1) Vertical cracks are usually caused by differential settlement. That is to say, as the load is transferred to the ground, the ground has soft spots that cause the wall to settle a different amount at different points along the wall.
When this happens the crack will taper. That is to say, the crack opening will get bigger along the crack. Also, one side of the crack will drop from the other side. Neither of these issues happened, so I doubt settlement is your problem.
If it is settlement, it would be so insignificant that it would not be “failure” (collapse).
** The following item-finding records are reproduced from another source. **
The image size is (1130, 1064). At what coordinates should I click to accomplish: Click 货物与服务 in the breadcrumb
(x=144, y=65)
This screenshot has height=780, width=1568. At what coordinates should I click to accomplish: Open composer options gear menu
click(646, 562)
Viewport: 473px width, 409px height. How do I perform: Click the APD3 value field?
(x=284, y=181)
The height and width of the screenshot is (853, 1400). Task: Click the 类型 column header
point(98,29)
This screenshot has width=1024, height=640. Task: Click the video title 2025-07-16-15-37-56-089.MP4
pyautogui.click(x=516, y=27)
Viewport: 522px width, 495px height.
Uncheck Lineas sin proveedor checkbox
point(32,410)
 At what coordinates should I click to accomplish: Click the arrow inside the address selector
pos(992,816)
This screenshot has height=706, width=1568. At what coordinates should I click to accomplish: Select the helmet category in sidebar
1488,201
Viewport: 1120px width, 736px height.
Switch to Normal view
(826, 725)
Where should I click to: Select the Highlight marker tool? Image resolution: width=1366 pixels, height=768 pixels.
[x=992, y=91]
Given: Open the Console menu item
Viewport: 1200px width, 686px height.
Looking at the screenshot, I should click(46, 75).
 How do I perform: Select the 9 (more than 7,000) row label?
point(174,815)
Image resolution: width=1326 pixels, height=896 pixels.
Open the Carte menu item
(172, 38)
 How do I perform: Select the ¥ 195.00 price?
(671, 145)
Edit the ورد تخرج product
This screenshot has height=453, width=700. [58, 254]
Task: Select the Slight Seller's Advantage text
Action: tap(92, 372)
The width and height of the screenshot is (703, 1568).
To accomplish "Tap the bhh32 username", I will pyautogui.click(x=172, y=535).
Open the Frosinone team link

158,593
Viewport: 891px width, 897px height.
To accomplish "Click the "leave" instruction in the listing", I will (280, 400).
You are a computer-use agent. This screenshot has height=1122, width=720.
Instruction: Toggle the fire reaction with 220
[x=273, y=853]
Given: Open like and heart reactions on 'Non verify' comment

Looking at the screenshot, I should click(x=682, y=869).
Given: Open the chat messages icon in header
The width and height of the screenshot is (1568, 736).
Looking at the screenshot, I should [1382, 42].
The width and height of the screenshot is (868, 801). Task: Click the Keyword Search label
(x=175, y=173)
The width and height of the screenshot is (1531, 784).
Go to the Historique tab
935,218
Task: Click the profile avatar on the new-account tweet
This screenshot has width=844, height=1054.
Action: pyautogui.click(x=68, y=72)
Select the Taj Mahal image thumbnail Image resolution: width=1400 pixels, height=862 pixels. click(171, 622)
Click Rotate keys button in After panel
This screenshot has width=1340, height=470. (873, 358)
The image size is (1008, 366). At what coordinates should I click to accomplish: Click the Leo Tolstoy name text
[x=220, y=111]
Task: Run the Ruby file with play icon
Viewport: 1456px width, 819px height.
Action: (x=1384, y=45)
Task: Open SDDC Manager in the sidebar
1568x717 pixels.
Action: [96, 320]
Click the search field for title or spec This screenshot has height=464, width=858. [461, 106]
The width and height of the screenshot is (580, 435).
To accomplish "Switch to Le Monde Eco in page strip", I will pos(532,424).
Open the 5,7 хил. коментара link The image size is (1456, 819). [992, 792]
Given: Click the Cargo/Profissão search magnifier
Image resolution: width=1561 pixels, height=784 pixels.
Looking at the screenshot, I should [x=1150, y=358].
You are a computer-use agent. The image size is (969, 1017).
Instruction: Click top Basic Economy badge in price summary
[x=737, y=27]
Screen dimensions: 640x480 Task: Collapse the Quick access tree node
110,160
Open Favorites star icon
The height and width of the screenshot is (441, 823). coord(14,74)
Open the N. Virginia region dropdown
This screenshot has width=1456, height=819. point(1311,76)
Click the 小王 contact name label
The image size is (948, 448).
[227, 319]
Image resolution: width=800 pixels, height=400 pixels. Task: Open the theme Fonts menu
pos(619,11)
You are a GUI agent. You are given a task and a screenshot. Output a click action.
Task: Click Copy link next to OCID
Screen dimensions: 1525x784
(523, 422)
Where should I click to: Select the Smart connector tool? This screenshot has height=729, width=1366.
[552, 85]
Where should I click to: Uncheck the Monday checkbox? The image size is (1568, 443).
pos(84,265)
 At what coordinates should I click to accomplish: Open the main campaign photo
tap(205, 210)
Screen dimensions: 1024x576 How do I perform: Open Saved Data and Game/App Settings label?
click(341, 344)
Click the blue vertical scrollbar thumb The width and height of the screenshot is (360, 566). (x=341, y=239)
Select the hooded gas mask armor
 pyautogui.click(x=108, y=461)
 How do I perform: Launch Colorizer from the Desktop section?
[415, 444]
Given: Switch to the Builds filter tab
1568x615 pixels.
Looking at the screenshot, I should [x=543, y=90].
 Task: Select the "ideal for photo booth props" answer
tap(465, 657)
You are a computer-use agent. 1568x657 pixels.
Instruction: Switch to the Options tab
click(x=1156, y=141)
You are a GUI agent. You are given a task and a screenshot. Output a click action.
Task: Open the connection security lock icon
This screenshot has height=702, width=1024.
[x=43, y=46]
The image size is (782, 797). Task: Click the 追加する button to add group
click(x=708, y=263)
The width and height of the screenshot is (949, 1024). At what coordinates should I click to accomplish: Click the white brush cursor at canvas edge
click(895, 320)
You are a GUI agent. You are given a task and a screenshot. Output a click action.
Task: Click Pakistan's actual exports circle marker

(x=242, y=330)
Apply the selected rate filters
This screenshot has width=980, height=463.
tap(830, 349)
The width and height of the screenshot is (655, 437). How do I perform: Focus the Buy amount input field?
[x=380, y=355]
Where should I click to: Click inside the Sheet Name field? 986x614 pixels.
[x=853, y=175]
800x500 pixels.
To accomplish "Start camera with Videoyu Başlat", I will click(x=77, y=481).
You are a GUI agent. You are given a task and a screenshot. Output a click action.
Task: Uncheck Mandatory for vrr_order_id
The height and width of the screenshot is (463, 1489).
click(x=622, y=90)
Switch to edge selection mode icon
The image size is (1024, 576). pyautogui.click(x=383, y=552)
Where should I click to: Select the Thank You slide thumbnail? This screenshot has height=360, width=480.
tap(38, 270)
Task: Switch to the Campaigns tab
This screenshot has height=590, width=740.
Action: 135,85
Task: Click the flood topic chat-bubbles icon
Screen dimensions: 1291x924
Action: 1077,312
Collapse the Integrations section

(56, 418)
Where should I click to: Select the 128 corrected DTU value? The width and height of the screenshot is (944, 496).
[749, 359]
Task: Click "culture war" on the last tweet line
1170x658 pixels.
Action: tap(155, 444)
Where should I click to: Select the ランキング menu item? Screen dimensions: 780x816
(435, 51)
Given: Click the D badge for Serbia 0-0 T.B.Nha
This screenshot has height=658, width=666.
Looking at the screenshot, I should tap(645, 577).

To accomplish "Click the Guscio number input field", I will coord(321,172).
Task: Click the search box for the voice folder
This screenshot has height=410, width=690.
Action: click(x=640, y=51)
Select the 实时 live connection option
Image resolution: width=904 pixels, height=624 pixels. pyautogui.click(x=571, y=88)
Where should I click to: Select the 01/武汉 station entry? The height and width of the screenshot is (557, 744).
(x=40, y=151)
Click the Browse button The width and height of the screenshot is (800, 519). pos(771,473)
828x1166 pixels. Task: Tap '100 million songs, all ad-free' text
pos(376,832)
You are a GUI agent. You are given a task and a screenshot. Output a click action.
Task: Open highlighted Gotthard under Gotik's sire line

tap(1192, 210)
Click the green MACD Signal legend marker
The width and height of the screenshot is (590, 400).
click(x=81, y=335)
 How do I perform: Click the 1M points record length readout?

2) As a wall heats up and cools down it expands and contracts. If the wall is on the south side of the house (the side with the greatest heat gain and expansion) or if the wall is exceptionally long, expansion can occur. Cracking will occur at a weak spot, like below a window, etc. where there is less support (strength).
If this occurs in solid wythe walls, it can crack through to the interior. Is it solid wythe brick wall and did it crack through to the interior? Does the crack extend through the foundation?
If the wall is a brick veneer wall, the backing support wall portion may or may not crack too. Is it a brick veneer wall?
3) If the wall is bowing inward or outward it could cause the wall to crack. Is the wall straight?
Regardless the type of wall, if water gets in the crack and then freezes, it will worsen (enlarge) the crack.